Arbitration clauses are...OK. Mandatory arbitration is still less than ideal, but it's workable. I'll come back to this in a mm,net.

The real kicker in mandatory arbitration is the class action waiver. While you don't need a class action waiver in an arbitration clause, 99.99999% of the time you will have both. This is a huge deal because if you can't bring a class action, you have no practical recourse to enforce your rights in the most common circumstances.

Let's say Dropbox decided to add a $1 "lol we need the cash" charge to your bill without your permission. And they did it to all of their millions of users. Dropbox makes millions with a blatantly illegal act. But only a fanatic will sue or bring an arbitration over $1. Consumer vs business arbitration filing fee for the consumer by itself is around $250. So Dropbox goes unpunished and you go uncompensated unless one of the government bodies act. If one could bring a class action, however, the millions could combine their $1 claims into something worth bringing and something that would hold Dropbox accountable.

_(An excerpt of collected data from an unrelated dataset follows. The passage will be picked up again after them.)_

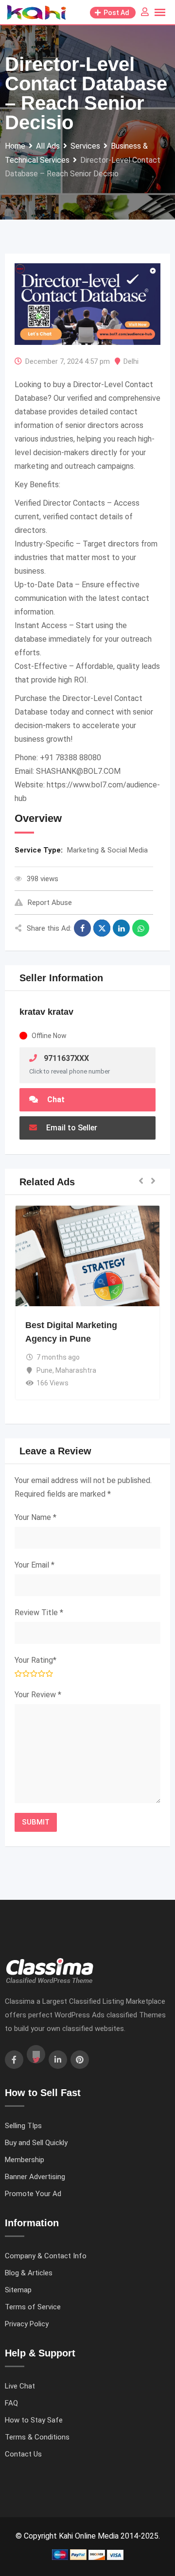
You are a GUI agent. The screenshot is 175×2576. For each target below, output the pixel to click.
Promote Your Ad (33, 2193)
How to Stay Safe (34, 2420)
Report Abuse (50, 902)
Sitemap (18, 2290)
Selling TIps (23, 2125)
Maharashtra (75, 1370)
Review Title (39, 1612)
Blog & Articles (28, 2273)
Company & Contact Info (46, 2256)
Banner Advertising (35, 2176)
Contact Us (23, 2454)
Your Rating (35, 1660)
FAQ (11, 2403)
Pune (44, 1370)
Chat (55, 1099)
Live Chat (20, 2386)
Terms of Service (33, 2307)
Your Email (34, 1564)
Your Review (38, 1694)
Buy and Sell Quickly (36, 2142)
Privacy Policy (27, 2324)
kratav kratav (46, 1012)
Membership (24, 2159)
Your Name (35, 1517)
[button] (141, 1182)
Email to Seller (70, 1127)
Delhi (131, 361)
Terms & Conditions (37, 2437)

You might ultimately recover only 25 cents for your claim, but this did more than bringing your $1 claim would have done.

It flips what should be the calculus. By adding a class waiver, companies can now compare what they stand to gain from fraudulent practices to what they stand to lose on an individual basis should one of the defrauded individuals sue. It doesn't take a mathematician to know how that formula shakes out...especially with the government regulating bodies and enforcement agencies being overburdened as is.

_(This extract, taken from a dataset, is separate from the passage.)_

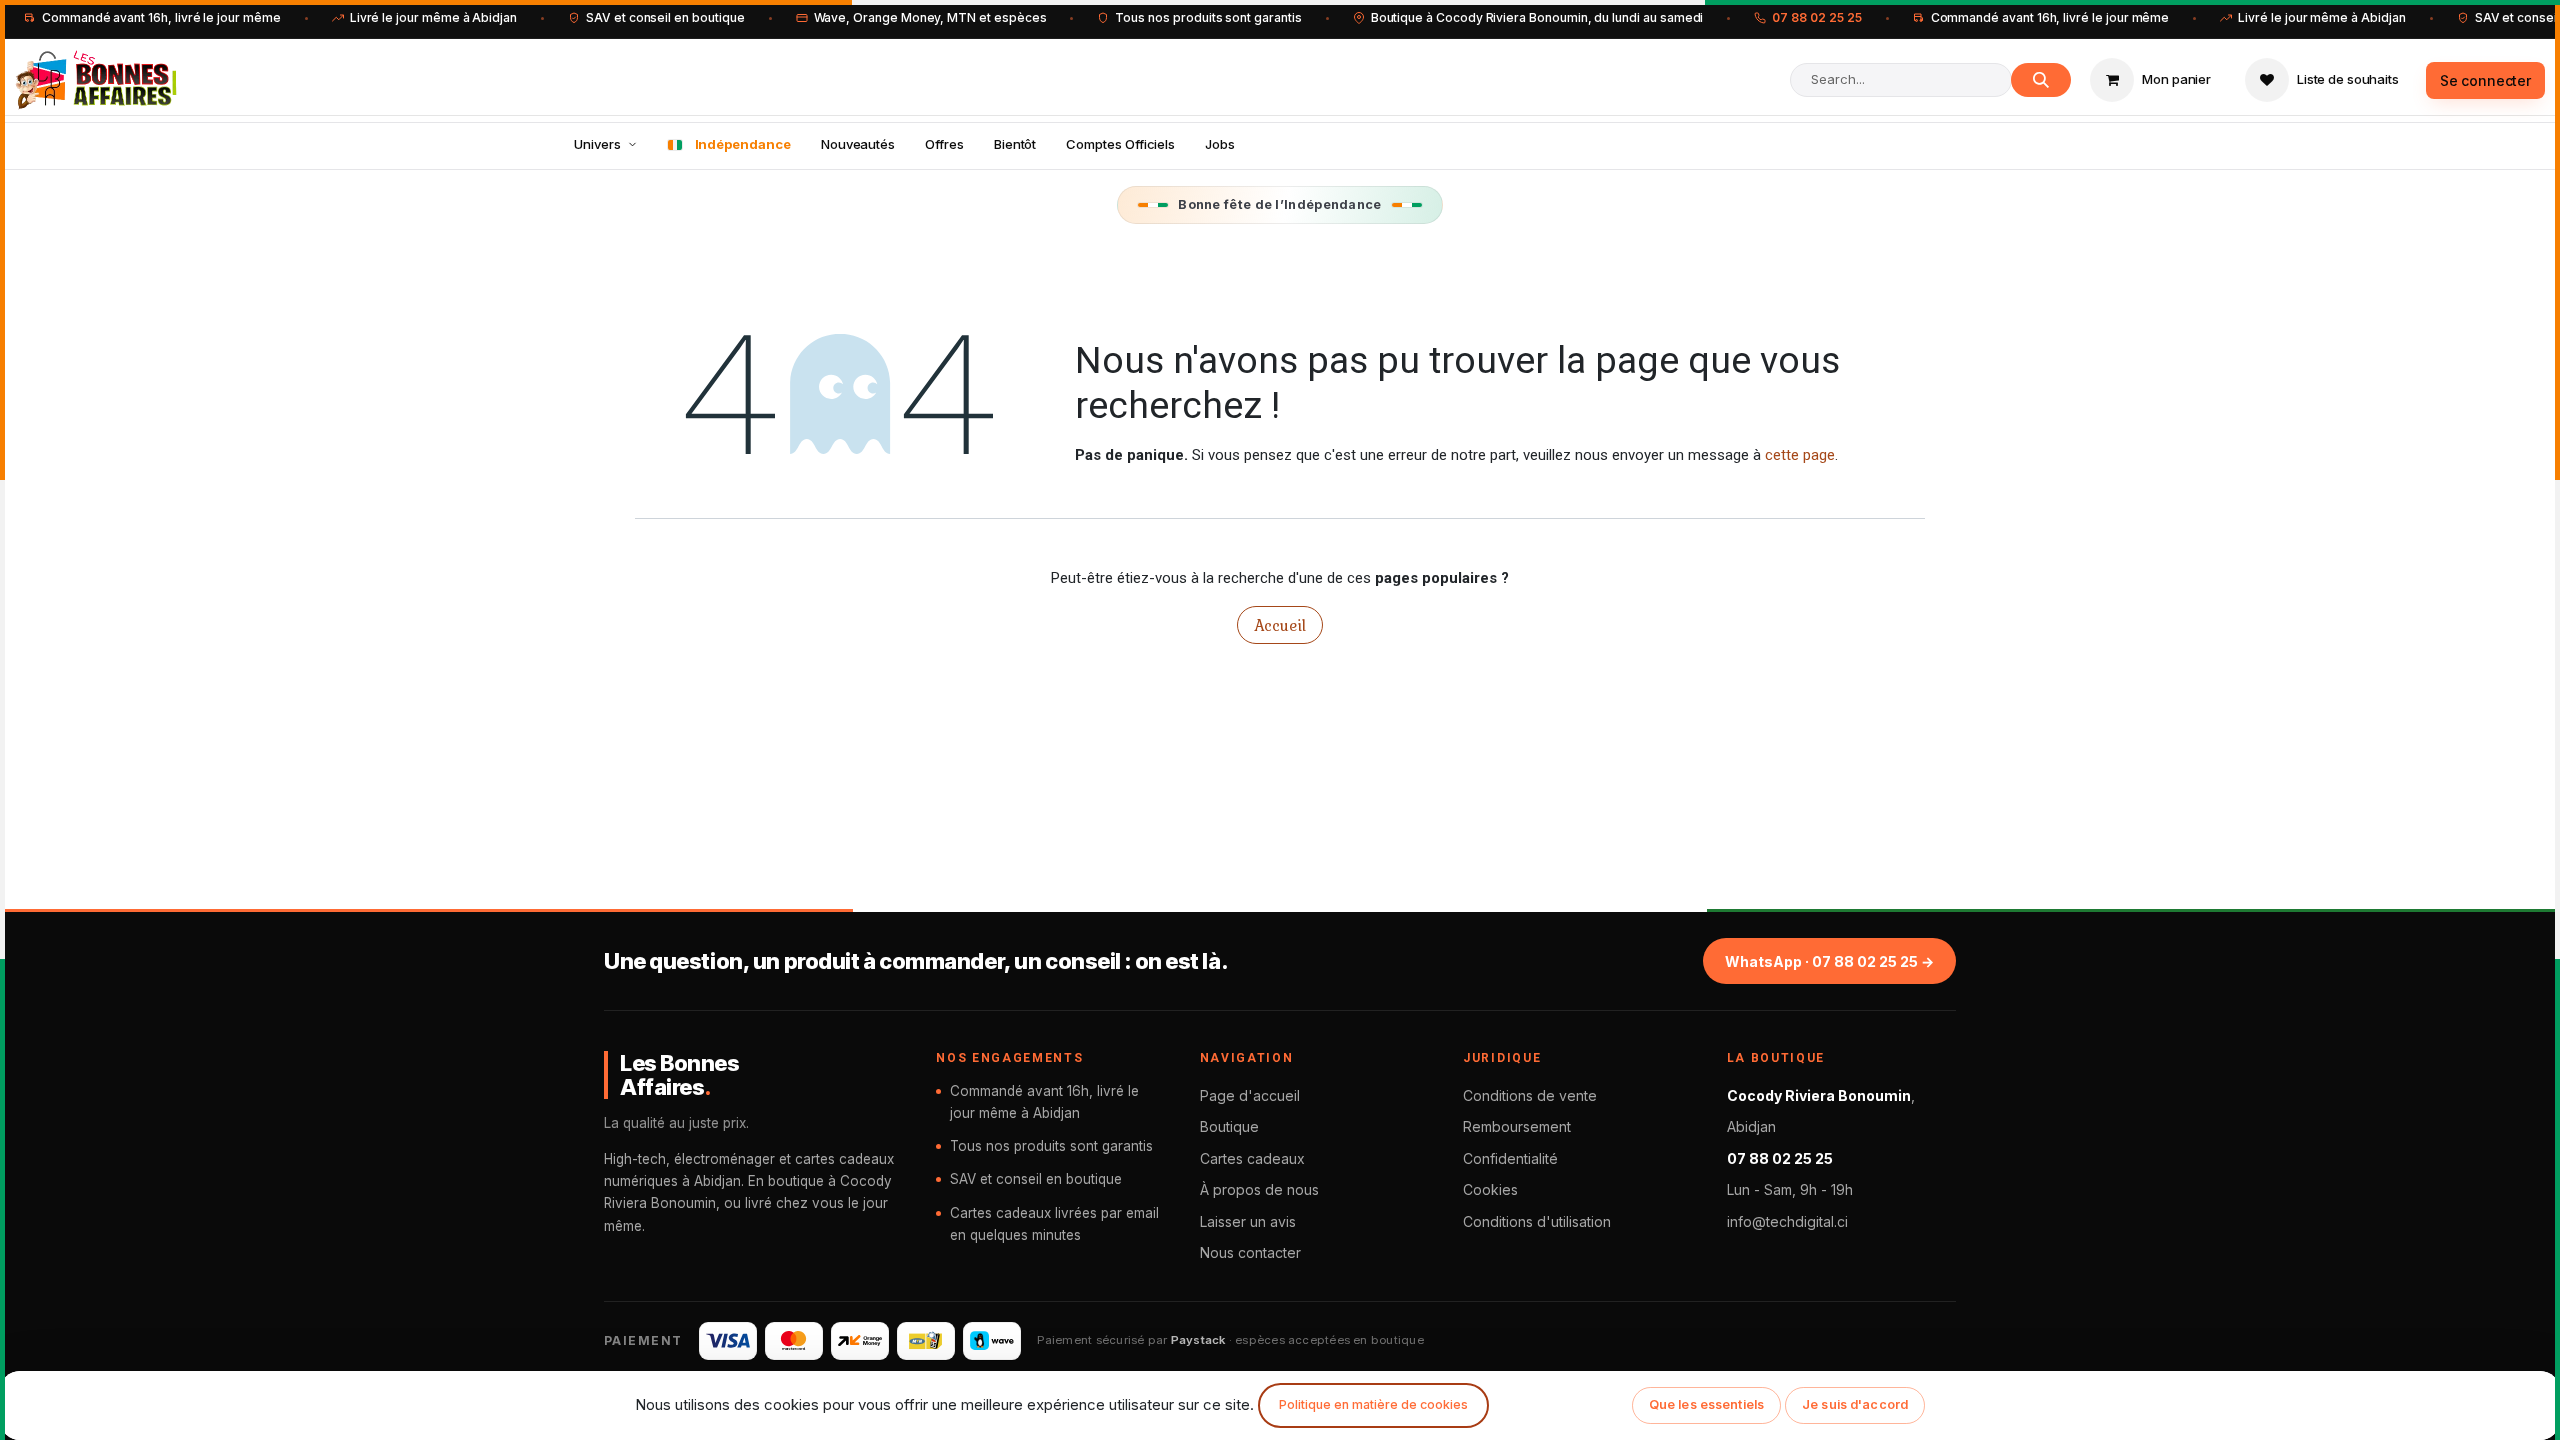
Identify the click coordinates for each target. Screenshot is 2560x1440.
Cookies (1490, 1189)
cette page (1800, 455)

Going back to arbitration alone...it can be fine, it can be bad. Studies show it's less friendly to plaintiffs than court, iirc. Part of the problem is if Dropbox elects to use JAMS arbitration in their contract, JAMS arbitrators are going to be incentivized to rule for Dropbox, lest Dropbox changes their TOS to require a different agency, and JAMS loses their business.

In a nutshell, arbitration clauses, when combined with class action waivers, are one of the most harmful modern developments for consumer rights. We might get some relief with the CFPB looking to ban any financial company that receives government contracts from including a mandatory arbitration provision in their consumer contracts (or something like that) but that's only one step in one industry.